Digitally Evolving To Be A Specialist


Now we have organisms in our computers digitally evolving to be a specialist. Division of labor is usually seen as efficient. We laud creatures from insects to captains of industry for operating highly differentiated systems. However it is difficult to start at time zero and run experiments with people or insects.

As a result the computer has come to our rescue once again and we will see if Adam Smith and evolution give us the same end point. Goldsby et al in the Proceedings of the National Academy for Science have given over their computer as a safe haven for digital organisms to evolve in peace, free from predators whether free market or hungry critters (though perhaps these two are the same)(1).

The starting points are colonies whose members can send or receive messages so the cost of changing to a different task is known. This knowledge isn’t lost, but gets established in the genome so that subsequent generations can build on decisions made by previous generations. There were 7 discrete logic tasks to get on with. Different experiments put moderate or high cost on task switching.

The control had no cost for switching so an organism could do whatever was needed in its location and could thus evolve into a generalist colony with everybody tackling everything whenever it came along.
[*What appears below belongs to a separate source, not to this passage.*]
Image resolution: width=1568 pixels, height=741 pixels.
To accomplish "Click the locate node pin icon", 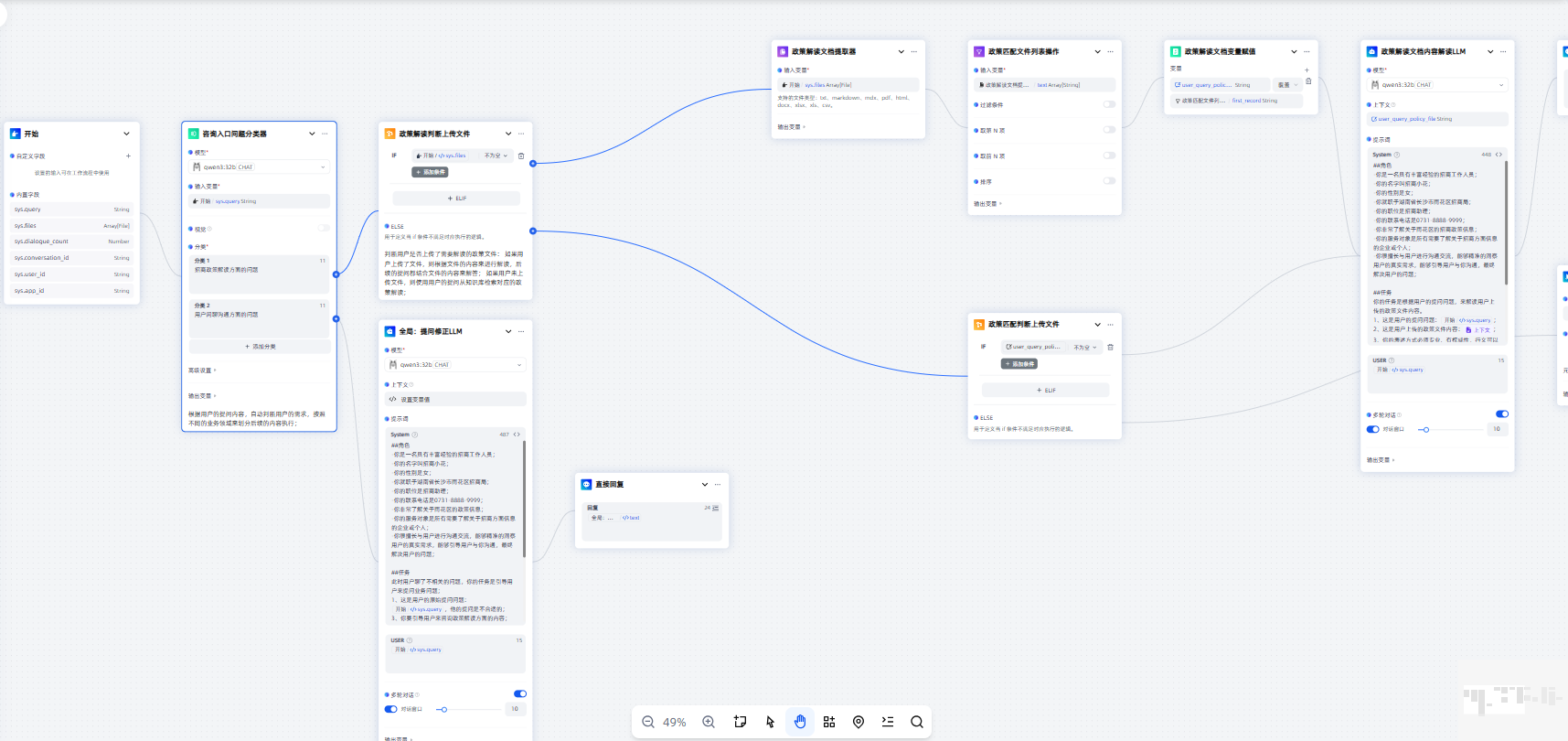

The cost of task switching was written in as a delay of so many turns before the organism could start its new task. These delays were bad news for the colony that would be slower to prosper and the colony had to decide whether the task urgency outweighed the delay, and then store its knowledge in its genome for the benefit of future generations. A high cost meant waiting 50 turns, while the moderate cost meant waiting 25 turns.

Of course the inevitable happened – evolution towards specialist colonies with a strong division of labor. The higher the cost, the faster the evolution occurred. Communication was important in that it enabled synergies to work where groups managed to be more successful than individuals stuck without good communication.

Looks good for Adam Smith, but the problem comes in determining costs of switching in the broader sense. It’s not just the cost to the colony, or worse the colony owner, but the cost to the individual is forgotten. A termite, an ant or a bee doesn’t have quite the same desires and ambitions as an assembly worker in a car plant.